Here’s the thing: a choir of children still sings every morning at eleven inside the basilica where Franco is buried. Spain’s former dictator is buried inside inside a cathedral built into a mountain by thousands of Republican prisoners after the war. A five hundred foot cross tops this monument.
During a summer study abroad course I was teaching, Spain’s Civil War in Literature and Film, I visited the Franco’s tomb, the Valley of the Fallen, for the first time. I stood on his tomb, six to eight of my students around me. The guide, a Spaniard and close friend of mine, spoke of forgiveness and closing this chapter from the past. I spoke of remembering the past in order to never forget. A priest who was not part of our group listened. Then the guide told us that a choir of children – there is a choir arts boarding school for boys located in an underground monastery below the basilica itself – sings daily as part of the worship service. Chills shot down my spine.
Without touching on the history of the ideological shaping of youth through intense educational propaganda under Franco’s totalitarian regime, the lives of youth were forever terminated or changed by war and this damage continued as Franco waged a war against his own civilians after 1939. The historian, Helen Graham, makes this point well. The displacement and death of minors was massive during Franco’s thirty-six year rule especially in the decade following Spain’s Civil War. Graham, estimates that 120,000 civilians were executed after 1939. According to Graham up to a million men, women and children spent time in a jail, reformatory or concentration camp. Mass imprisonment and executions included minors (see the film, Thirteen Roses); the children and teens that survived lived in orphanages or in traumatized, fragmented families.

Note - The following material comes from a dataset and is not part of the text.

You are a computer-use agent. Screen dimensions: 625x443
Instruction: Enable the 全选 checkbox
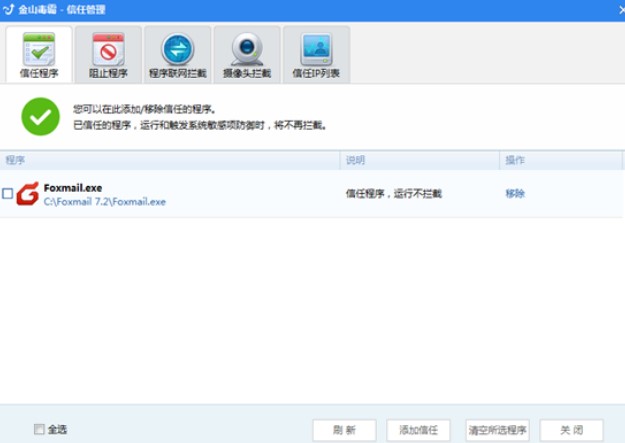pyautogui.click(x=40, y=429)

Juveniles had already suffered the war itself: Verónica Sierra Blass estimates that 400,000 children were killed during the conflict, and that by 193, 50,000 minors lived in refugee centers across the country and 30,000 children had been sent as refugees to foreign countries.
So here’s the thing: children’s voices should not tell the official story. Children should not protagonize a sanitized version of history in which the winners still tell the past.
Remarkably, boy and girl characters do populate quite a few movies about Spain’s Civil War and its aftermath. Many of these films belong to the horror genre. Why?
Silence about what was really happening or what happened marked the dictatorship; silence persisted under the 1977 Law of Amnesty which barred prosecution of war criminals. Spaniards call this amnesty the pact of forgetting. I would not call it amnesia, precisely, but Spanish society did not break the silence until around 2000.
In roughly twelve films juvenile protagonists elude silence to tell the truth of their own story. This humane vision of the past events is possible because children do not cling to ideological divisions. They present the truth of their experience without ideological bias. Yes, these movies are fictional accounts of the past but they are just as worthy of consideration as the official story in my view.
The 2007 Law of Historical Memory bans political exaltation of any kind at the Valley of the Fallen; instead, the law calls for exaltation of peace. But the children are still singing. Is this not a daily retelling of the official story?